===== Source material =====

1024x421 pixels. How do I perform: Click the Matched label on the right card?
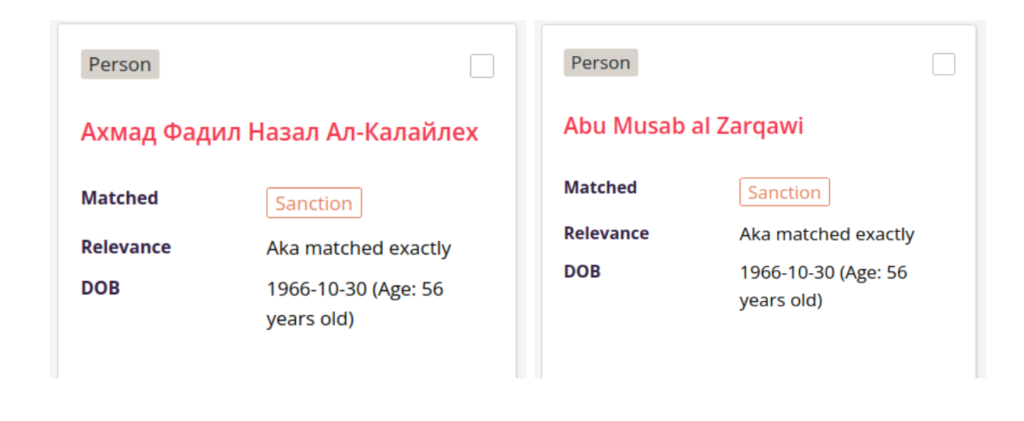pos(600,187)
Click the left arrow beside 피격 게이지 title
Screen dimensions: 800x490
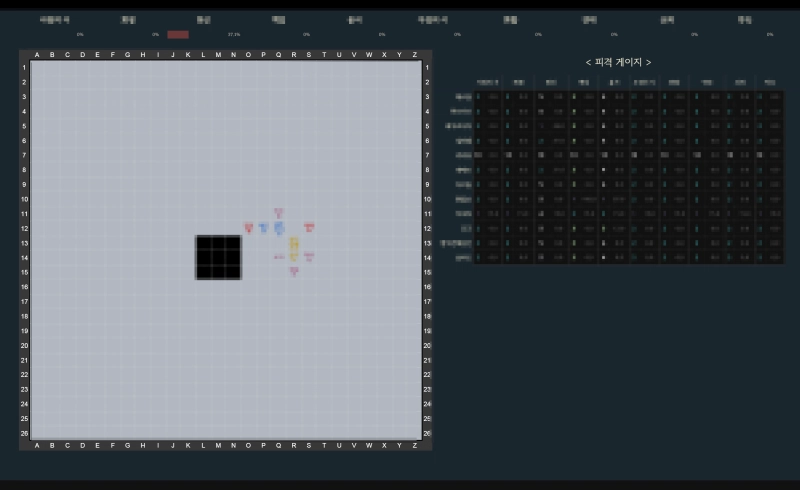pyautogui.click(x=588, y=63)
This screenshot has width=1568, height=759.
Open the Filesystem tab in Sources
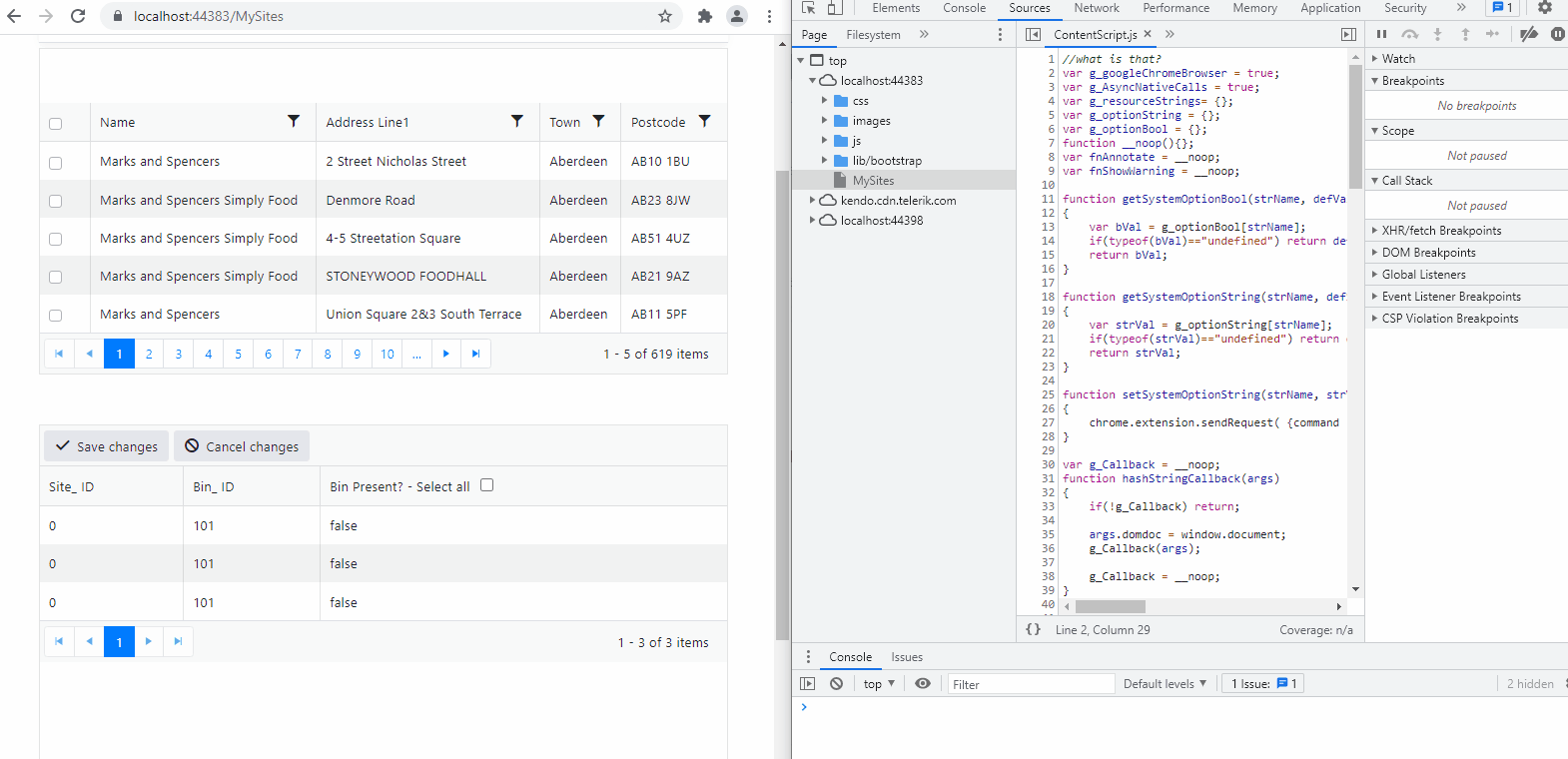pos(873,35)
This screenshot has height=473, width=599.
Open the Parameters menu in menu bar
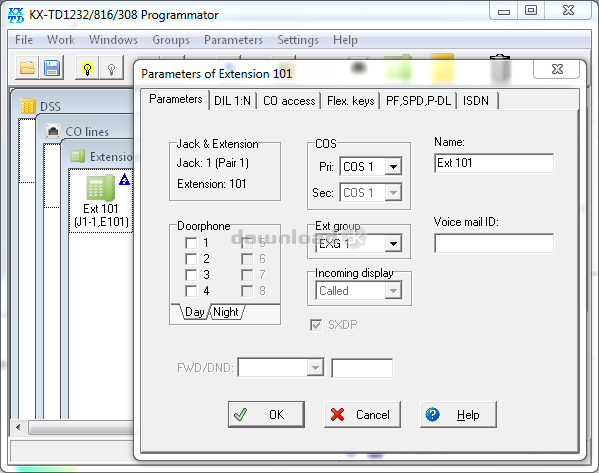(233, 40)
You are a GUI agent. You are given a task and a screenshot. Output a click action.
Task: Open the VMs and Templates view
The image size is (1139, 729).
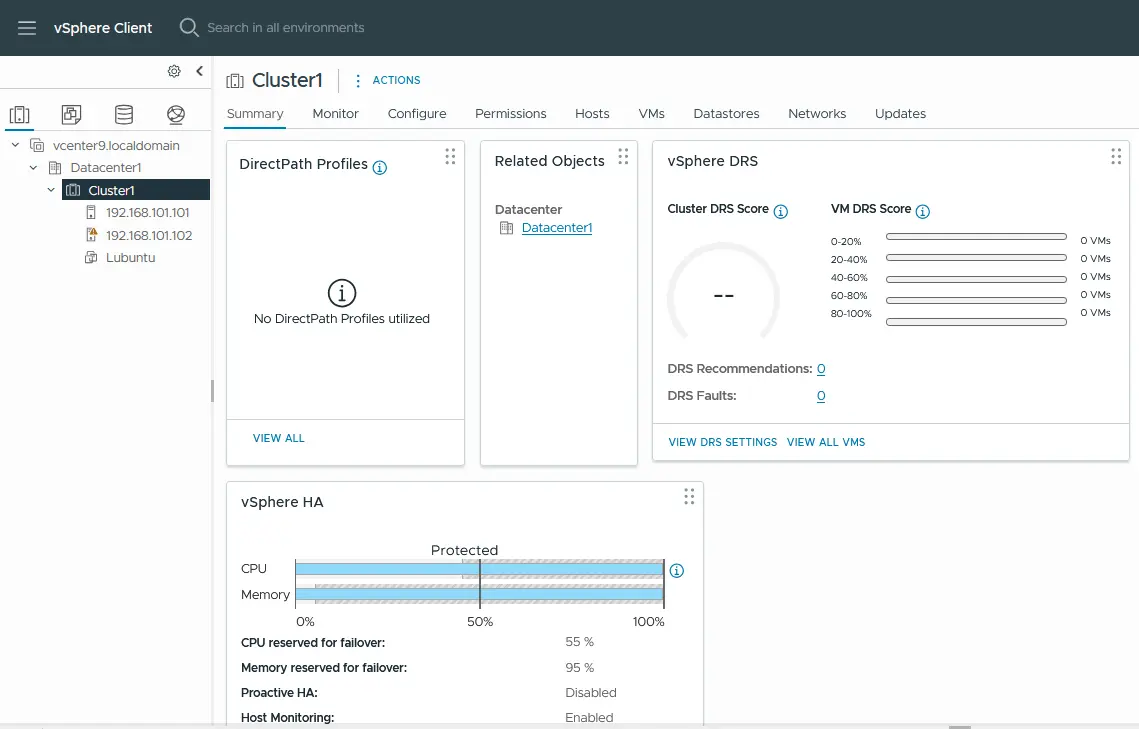71,114
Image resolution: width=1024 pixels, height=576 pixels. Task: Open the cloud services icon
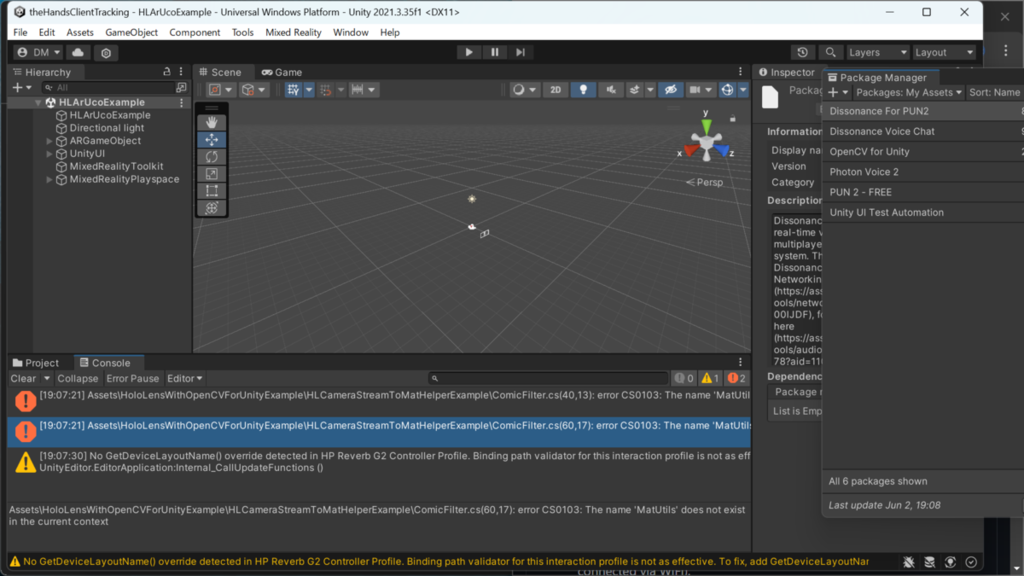pos(78,52)

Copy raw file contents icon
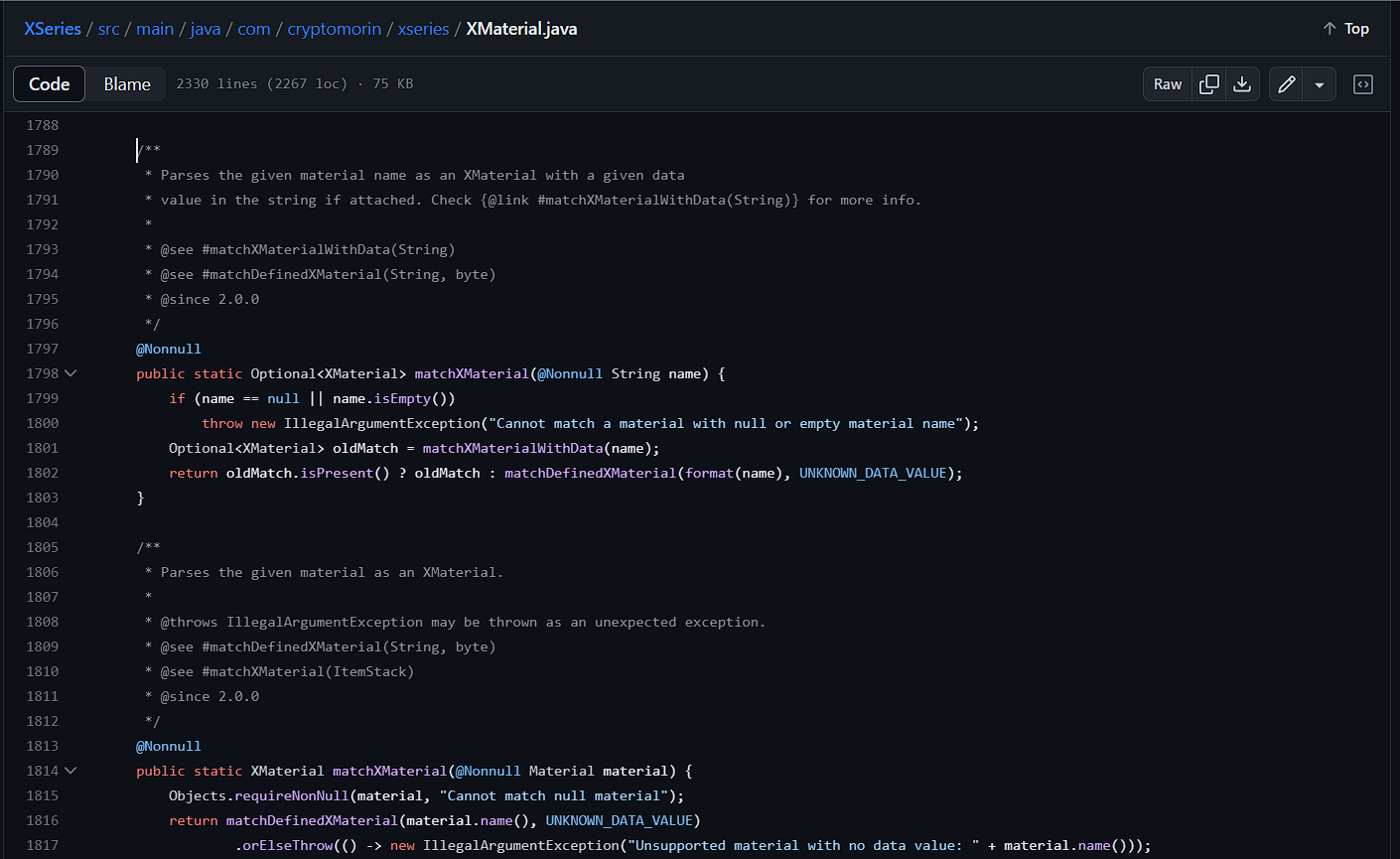(x=1208, y=84)
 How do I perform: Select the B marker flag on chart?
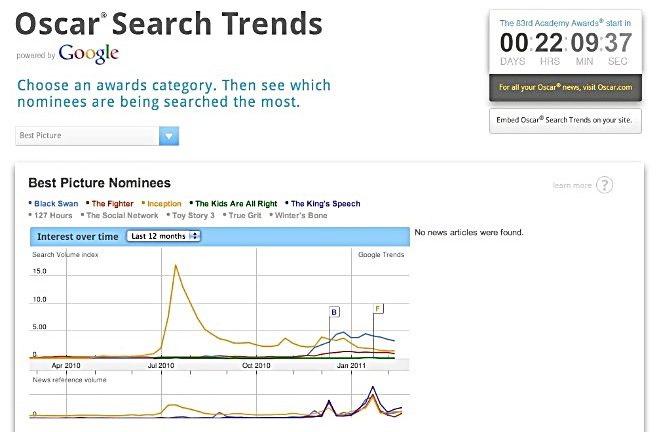(334, 312)
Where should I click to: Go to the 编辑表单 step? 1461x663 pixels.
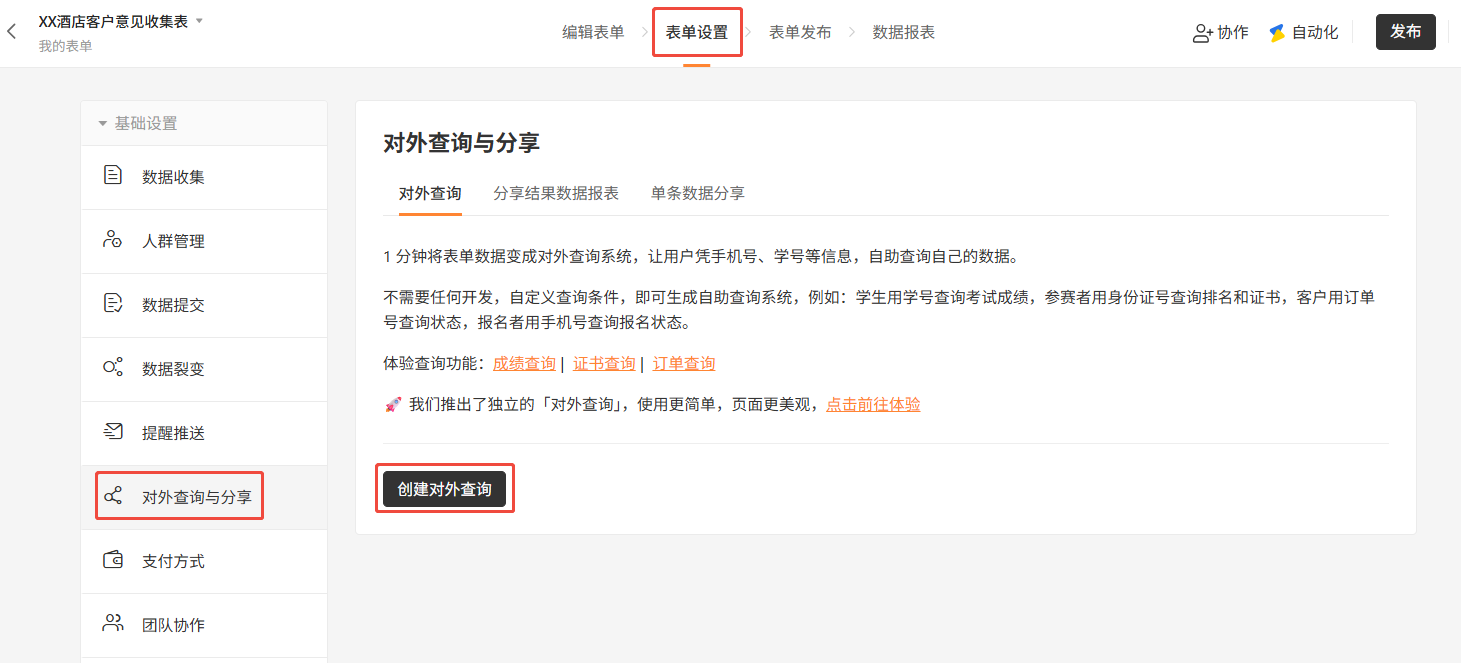coord(593,32)
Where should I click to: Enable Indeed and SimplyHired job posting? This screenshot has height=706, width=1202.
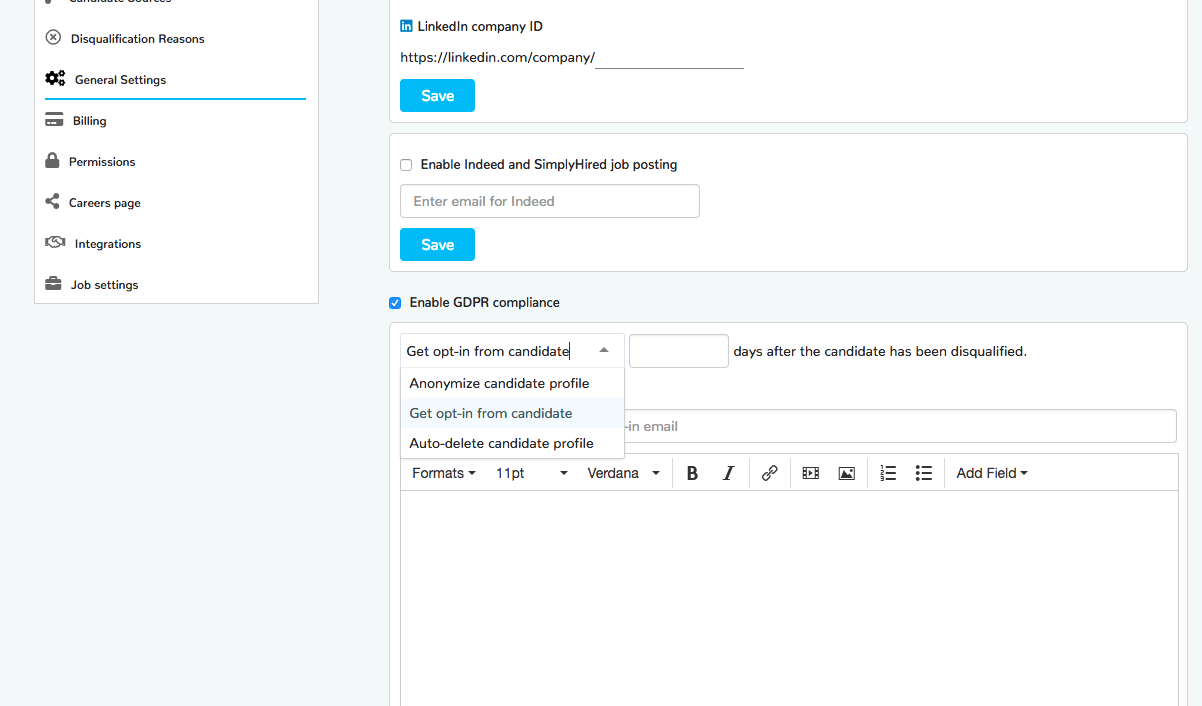click(x=406, y=165)
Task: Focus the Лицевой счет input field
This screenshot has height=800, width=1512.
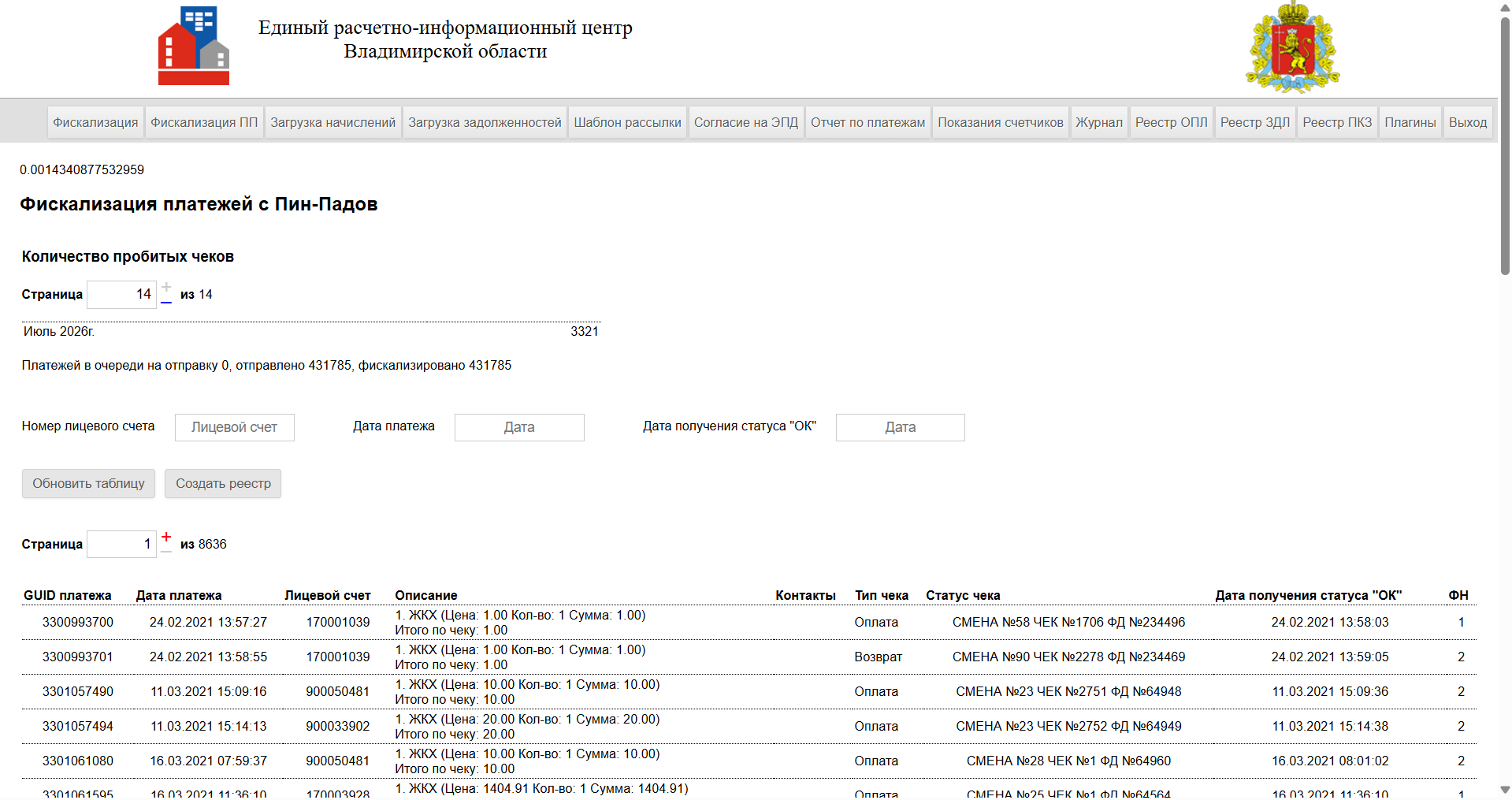Action: click(235, 427)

=====

> [Your assignment]:
Print out the whole of the material word for word, without pictures.

> [Response]:
1024x421 pixels. How do I perform: Click the Matched label on the right card?
pos(600,187)
Click the left arrow beside 피격 게이지 title
Screen dimensions: 800x490
pyautogui.click(x=588, y=63)
This screenshot has width=1568, height=759.
Open the Filesystem tab in Sources
pos(873,35)
This screenshot has height=473, width=599.
Open the Parameters menu in menu bar
(233, 40)
You are a GUI agent. You are given a task and a screenshot. Output a click action.
Task: Open the VMs and Templates view
The image size is (1139, 729).
71,114
Image resolution: width=1024 pixels, height=576 pixels. Task: Open the cloud services icon
pos(78,52)

Copy raw file contents icon
(x=1208, y=84)
 How do I perform: Select the B marker flag on chart?
(334, 312)
Where should I click to: Go to the 编辑表单 step? 1461x663 pixels.
coord(593,32)
Where should I click to: Enable Indeed and SimplyHired job posting? This screenshot has height=706, width=1202.
click(x=406, y=165)
Task: Focus the Лицевой счет input field
This screenshot has height=800, width=1512.
Action: click(235, 427)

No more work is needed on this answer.